Diabetes; focus groups; illness and disease, experiences; motivation; narrative inquiry; phenomenology; research, qualitative; self-care; self-efficacy


Managing the rules of self-management “Managing the rules of self-management” was about how patients used selfmanagement to get control in their lives. In all the focus groups patients discussed the struggle of attaining a balance between following the recommendations for diabetes self-care and fulfilling their own needs. It appeared that patients negotiated the best way to manage their diabetes on a daily basis. The debate was about how the patients could take proper care of the diabetes in terms of maintaining blood glucose as normal as possible while they fulfilled their own needs. It was important for all the patients in the focus groups to be able to take part in a normal life and to fit in getting a balance. The patients experienced that proper conduct in diabetes care could interfere in how they wanted to live their life. This was illustrated in a discussion between three participants in a focus group before the intervention. Laura did not eat in accordance with what she thought was right to eat to take care of her diabetes and she had difficulty in losing weight. Annie and Jacob were both much more confident than Laura in handling everyday life with diabetes, and they considered their diabetes to be well-regulated. This study was part of an ongoing research project exploring the self-efficacy of people with diabetes in a nurse-led intervention program based on motivational interviewing described by Miller and Rollnick (Miller &Rollnick, 1991). Our approach was derived from Albert Bandura's self-efficacy theory, where humans perform intentional acts through their belief in their capability to produce a desired effect through their actions (Bandura, 1997).The research project was a randomized controlled trial that involved 349 people diagnosed with diabetes type 1 or type 2 and examined the impact of an intervention program on glycemic control and patient’s experiences regarding self-management competence as compared to usual care in the control group.

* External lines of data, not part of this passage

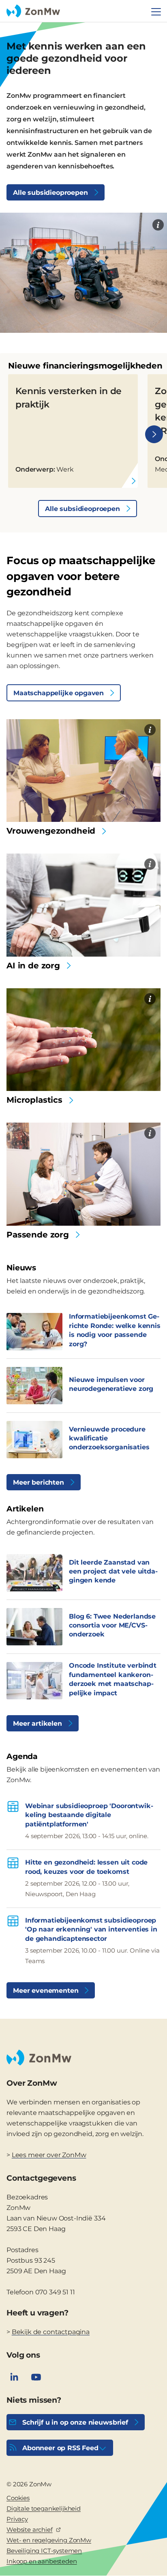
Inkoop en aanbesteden (41, 2561)
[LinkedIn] (14, 2377)
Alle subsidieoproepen (50, 192)
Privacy (17, 2519)
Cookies (18, 2498)
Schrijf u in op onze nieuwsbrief (75, 2422)
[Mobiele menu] (156, 12)
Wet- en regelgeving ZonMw (48, 2540)
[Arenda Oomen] (158, 225)
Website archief (29, 2529)
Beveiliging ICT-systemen (44, 2550)
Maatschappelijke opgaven (58, 693)
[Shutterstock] (150, 864)
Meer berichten (38, 1482)
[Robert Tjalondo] (150, 999)
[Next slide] (154, 434)
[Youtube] (36, 2377)
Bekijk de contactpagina (51, 2332)
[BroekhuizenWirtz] (150, 729)
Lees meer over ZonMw (49, 2155)
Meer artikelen (37, 1723)
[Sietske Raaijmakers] (150, 1133)
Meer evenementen (45, 1990)
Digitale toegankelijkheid (43, 2508)
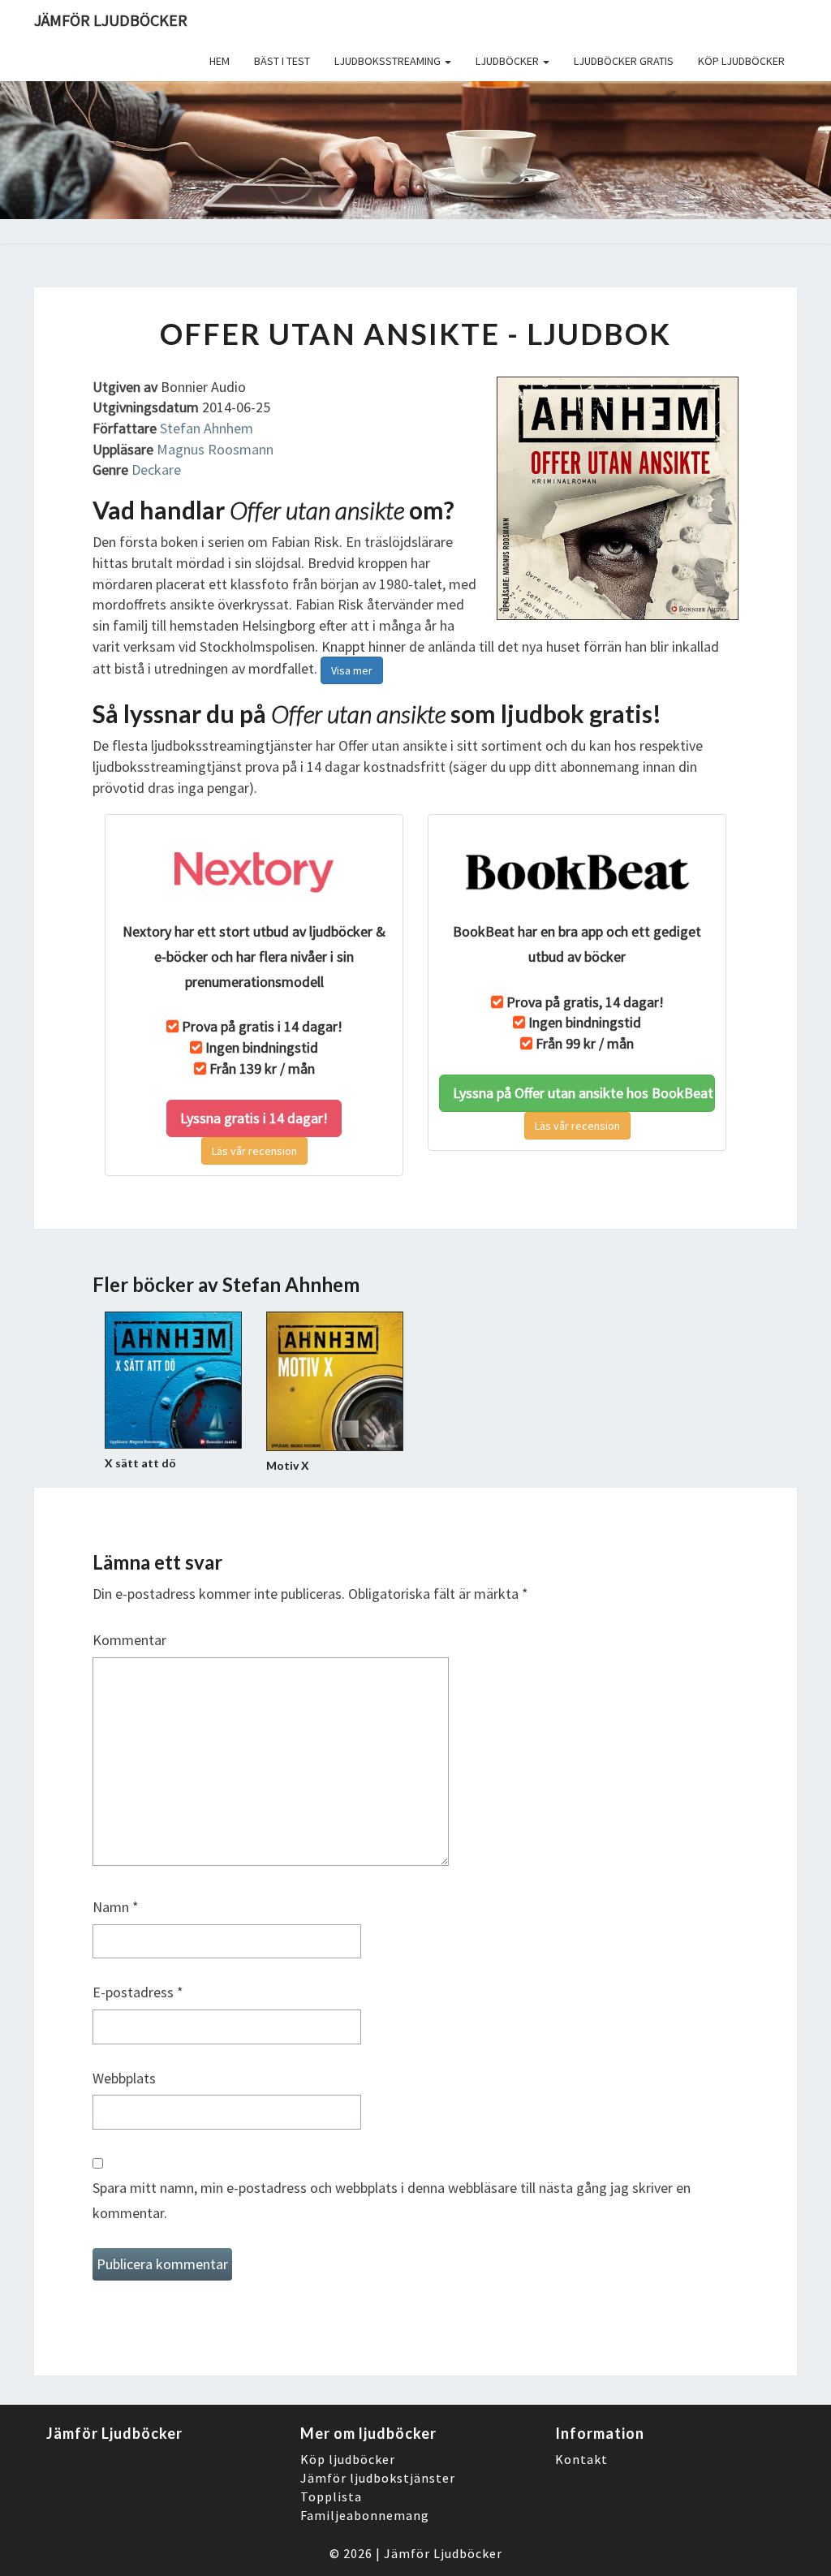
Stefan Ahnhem (206, 428)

All participants included in the trial received a four-day diabetes education program focusing on a range of themes such as diabetes treatment, prevention of diabetes-related complications, self-monitoring of blood glucose, diet, physical activity, alcohol use and issues regarding insurance and following this three-monthly visits to their physician. Just after the diabetes education program patients were randomized to either a control group or to the intervention group receiving five individual sessions in one year. Health care providers, educated in motivational interviewing, conducted the sessions. The goal of the intervention was to help patients to recognize and address problem areas in the self-management of diabetes. Motivational interviewing is a patient-centered directive clinical style for enhancing intrinsic motivation to change by exploring and resolving ambivalence (Miller &Rollnick,2009). We believe this counseling style facilitates patients’ self-efficacy and participation in their own treatment. All patients in the intervention group were offered counseling in changes of diet, physical activity, smoking habit, and alcohol use. The health care provider referred the patient to tailored counseling sessions on the patient’s request.

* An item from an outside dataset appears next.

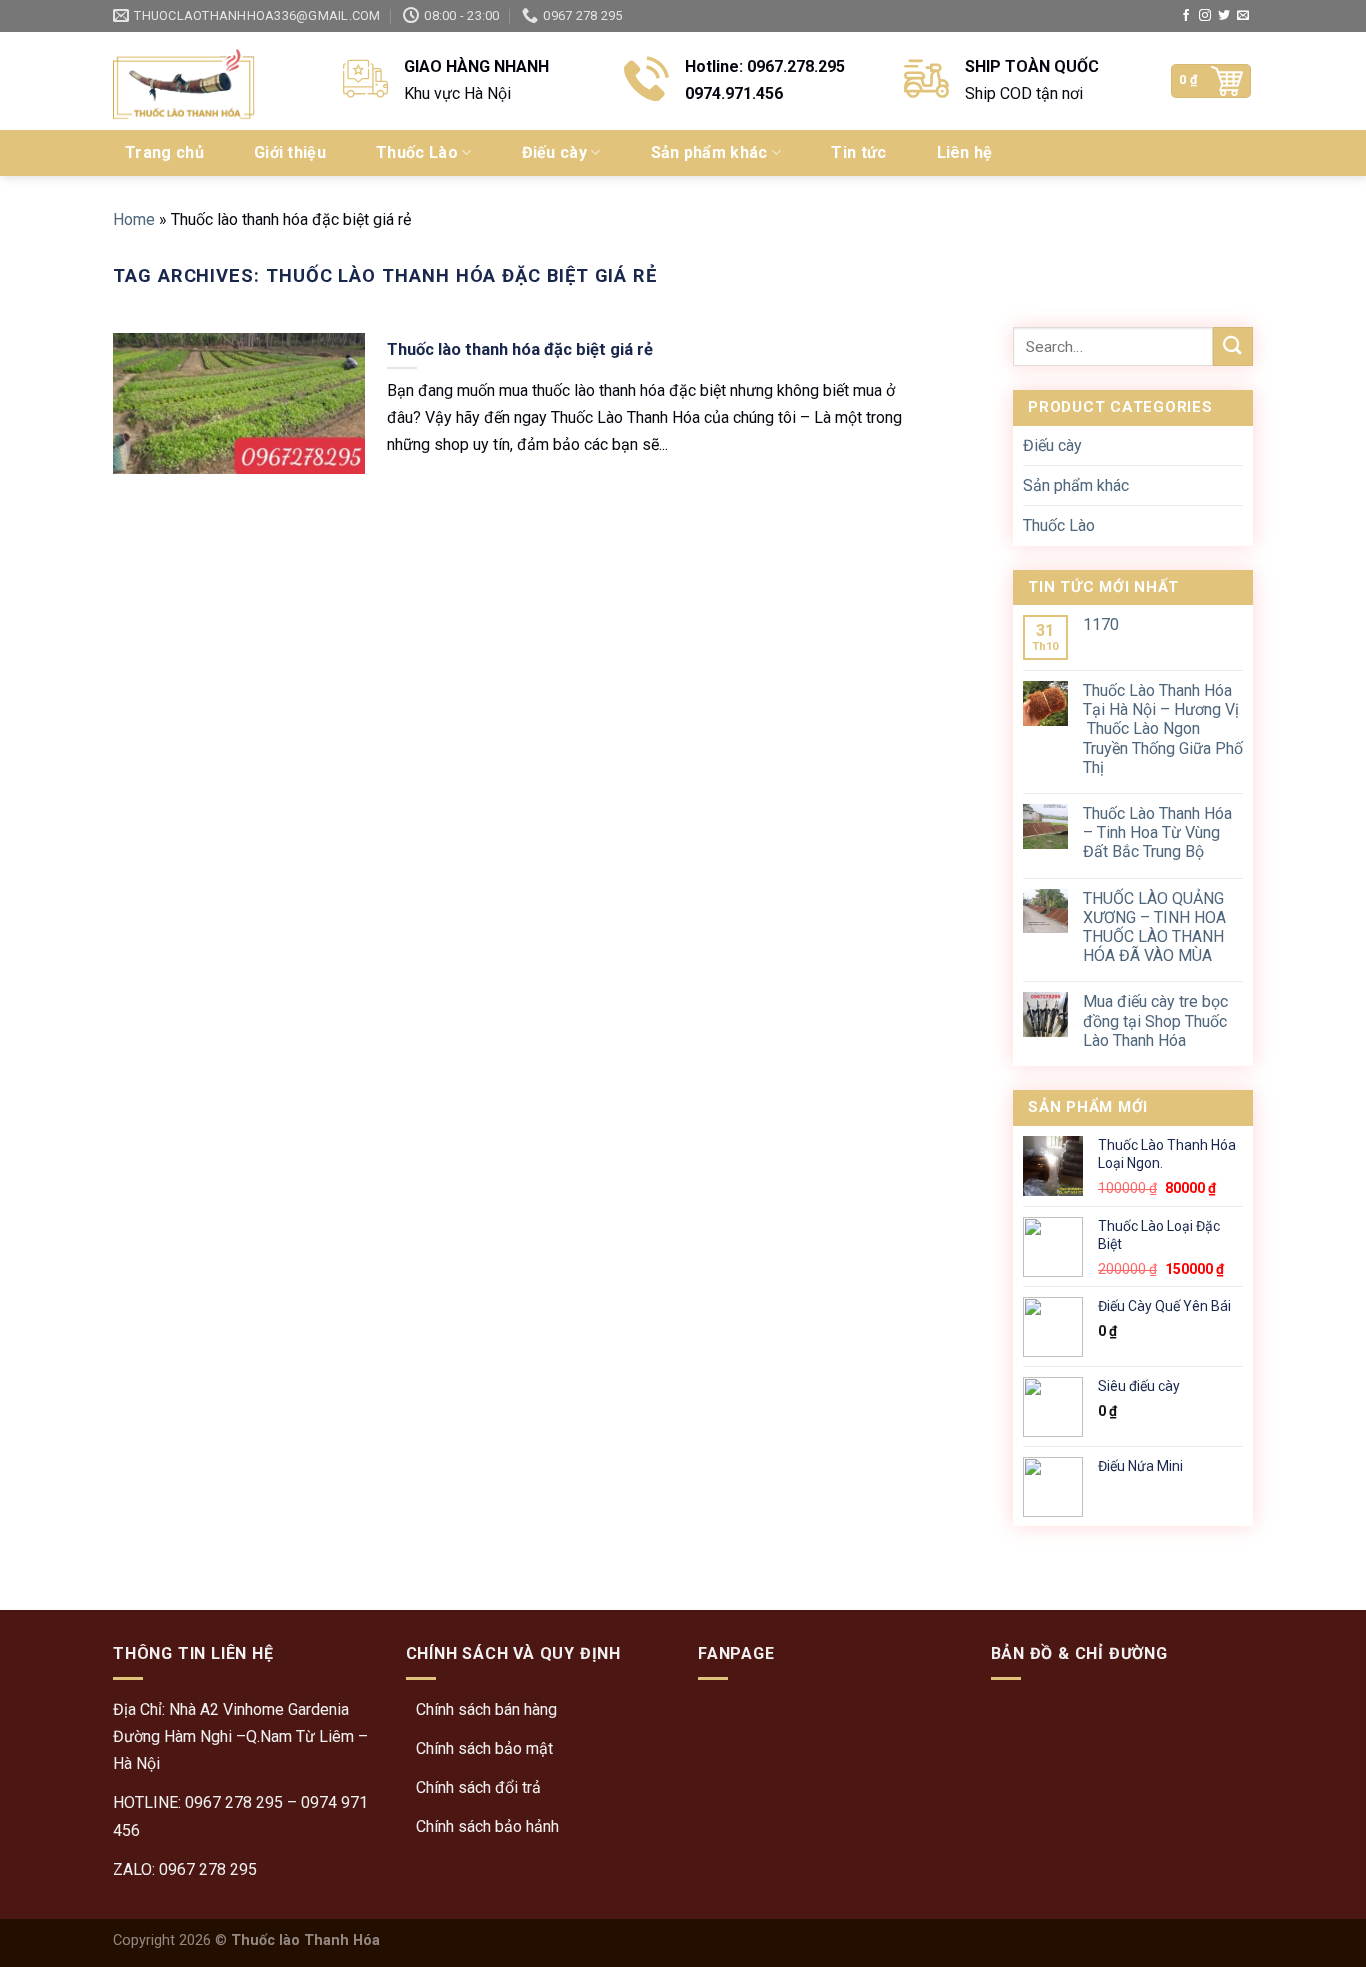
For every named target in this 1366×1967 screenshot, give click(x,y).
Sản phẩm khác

In the current study the patient’s concerns about how to conduct self-management were part of the creation of the identity as a person with diabetes. The recognition of the immutability of action clarifies how considerations of moral norms guide a person to what he or she believes to be proper conduct (Ricoeur,1992). The norms of diabetes control were applied in everyday life in relation to the person’s ability, preferences, social interactions and living conditions. Self-management was thus contextual, unlimited and changeable. Parallels can be drawn to other studies showing that health behavior is contextual and dynamic, and is about walking a fine line to live a good life. Beth Elverdam stressed the complexity of health behavior in families. She found that health was about making it work and was related to peoples’ own perception of conducting healthy behaviors (Elverdam,2012). The current study’s findings were also compatible with Nyhlin’s study showing how patients with diabetes had to find a balance between the diabetes regime and the social world in which the patients interact with others (Nyhlin, 1991). Ingadottir and Halldorsdottir discussed the fluctuating and temporary nature of self-management behavior further. They argued that the essential structure of diabetes self-management is closely connected to the person’s conception of having diabetes (Ingadottir&Halldorsdottir, 2014).

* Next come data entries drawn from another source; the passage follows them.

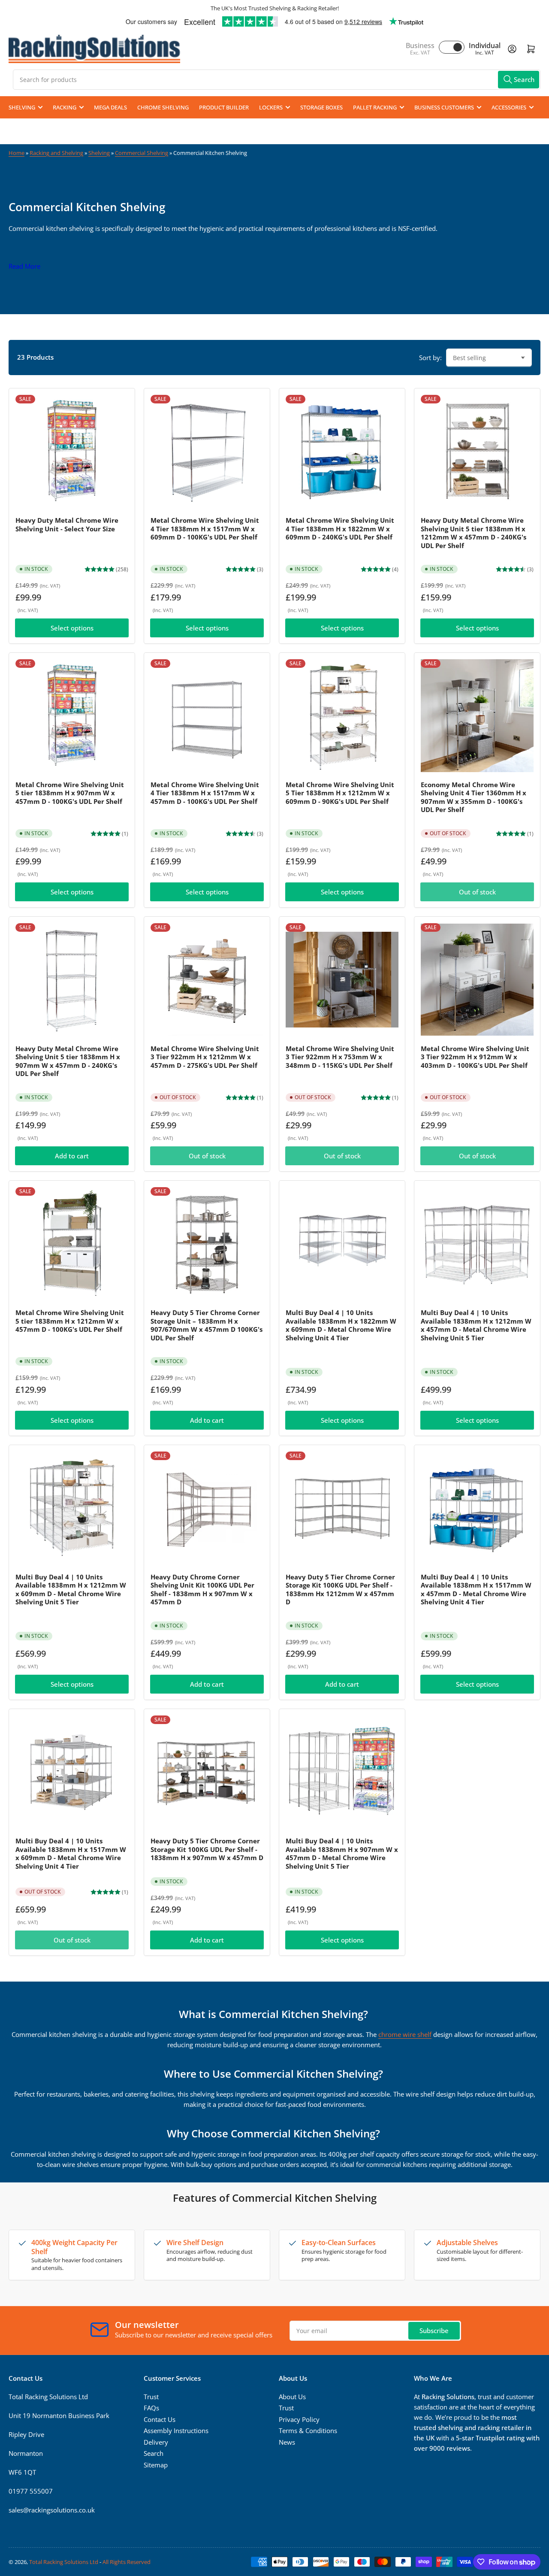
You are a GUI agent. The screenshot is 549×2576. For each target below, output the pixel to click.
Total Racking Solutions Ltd (63, 2562)
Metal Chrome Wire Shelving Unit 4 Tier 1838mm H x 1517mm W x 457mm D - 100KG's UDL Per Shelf (205, 793)
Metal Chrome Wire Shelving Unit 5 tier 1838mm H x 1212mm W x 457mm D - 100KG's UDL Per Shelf (69, 1320)
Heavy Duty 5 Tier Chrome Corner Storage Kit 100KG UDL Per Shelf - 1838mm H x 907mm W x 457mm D (207, 1849)
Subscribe (434, 2330)
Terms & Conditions (308, 2430)
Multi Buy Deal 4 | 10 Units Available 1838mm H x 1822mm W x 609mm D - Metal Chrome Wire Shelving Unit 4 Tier (341, 1325)
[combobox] (276, 80)
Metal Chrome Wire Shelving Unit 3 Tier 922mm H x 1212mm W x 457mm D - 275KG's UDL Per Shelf (205, 1057)
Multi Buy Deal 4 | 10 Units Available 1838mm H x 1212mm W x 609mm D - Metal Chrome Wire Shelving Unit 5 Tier (70, 1589)
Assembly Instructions (176, 2430)
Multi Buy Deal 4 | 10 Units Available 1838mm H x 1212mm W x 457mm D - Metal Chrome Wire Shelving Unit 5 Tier (476, 1325)
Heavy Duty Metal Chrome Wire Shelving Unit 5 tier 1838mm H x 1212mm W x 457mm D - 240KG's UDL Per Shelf (473, 533)
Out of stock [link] (72, 1940)
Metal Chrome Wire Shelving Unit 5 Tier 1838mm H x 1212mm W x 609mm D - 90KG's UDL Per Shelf (340, 793)
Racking (64, 107)
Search (153, 2453)
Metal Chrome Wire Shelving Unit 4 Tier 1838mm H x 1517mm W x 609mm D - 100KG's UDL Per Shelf (205, 528)
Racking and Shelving (56, 153)
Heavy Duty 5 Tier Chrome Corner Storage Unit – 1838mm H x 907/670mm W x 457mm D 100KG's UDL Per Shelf (206, 1325)
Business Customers (444, 107)
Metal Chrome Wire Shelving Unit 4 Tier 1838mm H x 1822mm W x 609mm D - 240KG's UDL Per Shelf (340, 528)
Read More (24, 266)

They found that within each person with diabetes there is both a sense of constraint and a sense of freedom related to handling diabetes. Therefore, adherence to the regimen for diabetes was reflected in this complexity of feelings along with fluctuating settings. The results of our study imply the need to go beyond the adherence thinking and to recognize selfmanagement activities as an identity project. The patients made sense of their identity through narratives about handling diabetes in everyday life. In the focus groups they compared their own ability to handle diabetes with that of others, and in the construction of a norm for appropriate management of diabetes they considered themselves as being either “good” or “poor” diabetics. The patients constructed their own sense of self on their ability to meet the challenges of selfmanagement. Some patients found they were unable to control daily routines such as cooking and mealtimes. Wellregulated blood glucose was a benchmark for satisfactory handling of diabetes and both the individual and the surroundings were assigned the responsibility for failures and successes in the diabetes self-management. This could indicate that selfmanagement is not just about being able to acquire skills but also about being able to mobilize one’s beliefs in one’s own ability to perform self-regulated practices to control diabetes (Bandura, 1997).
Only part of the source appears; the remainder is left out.